- EXERCISE DETAILS
Restate the records that follow word for word; no pictures should appear.

RECORDS PROVIDED Block Start

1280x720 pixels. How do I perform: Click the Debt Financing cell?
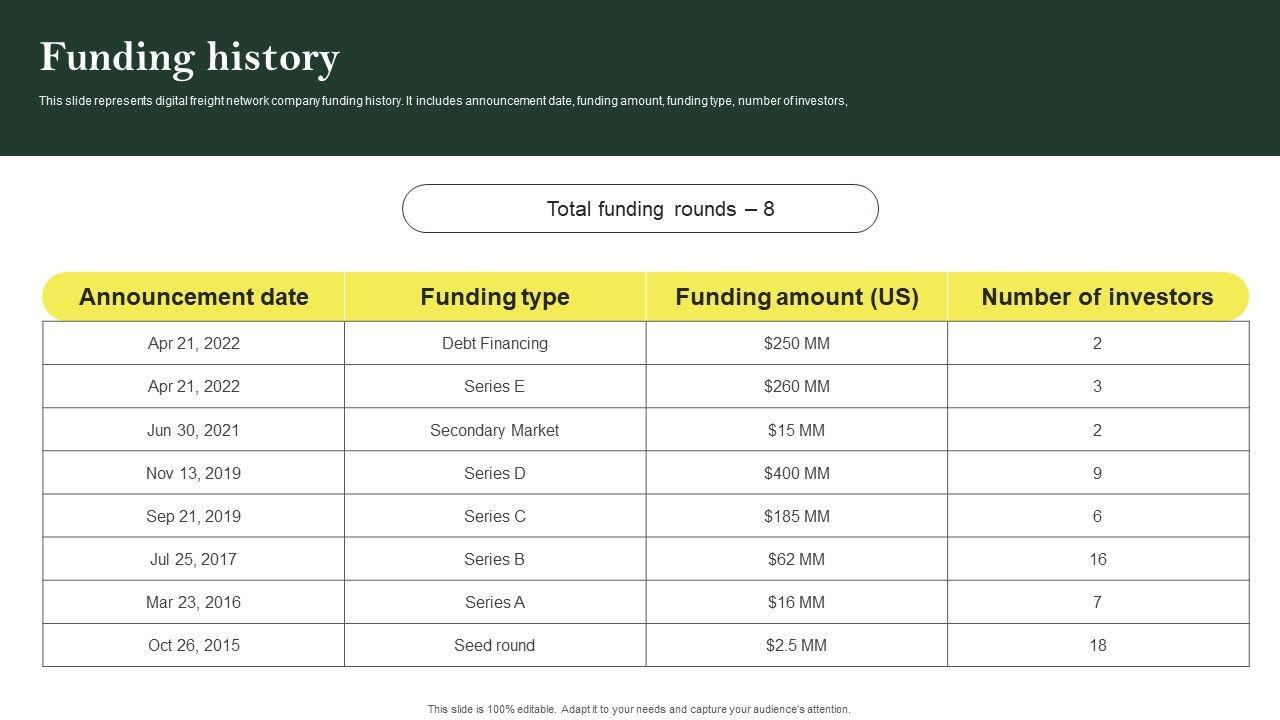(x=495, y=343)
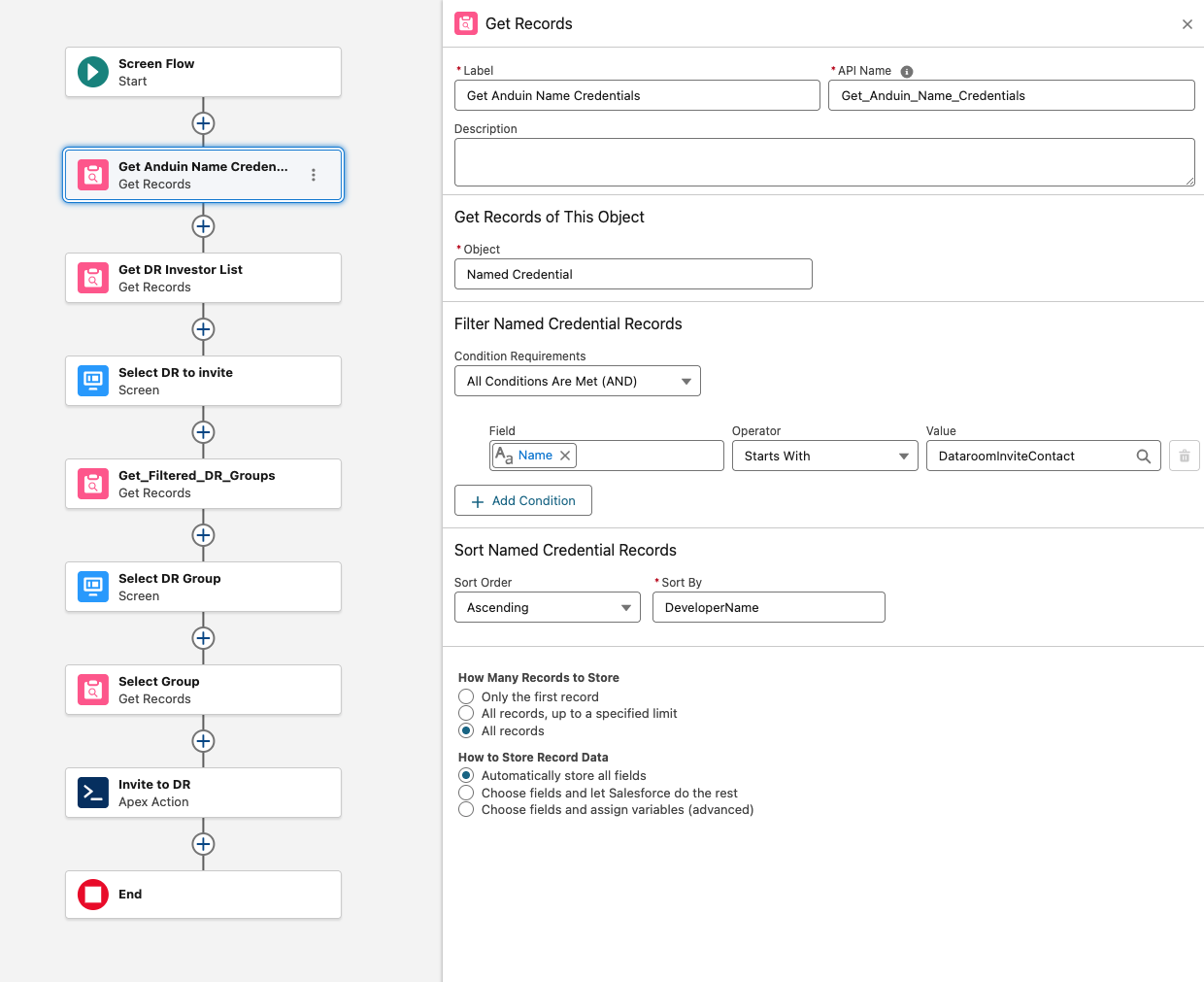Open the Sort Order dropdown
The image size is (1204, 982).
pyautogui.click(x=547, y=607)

RECORDS PROVIDED Block End

- EXERCISE OUTPUT
1280x720 pixels. How do I perform: Click the Debt Financing cell?
(x=495, y=343)
Open the Sort Order dropdown
The image size is (1204, 982).
pyautogui.click(x=547, y=607)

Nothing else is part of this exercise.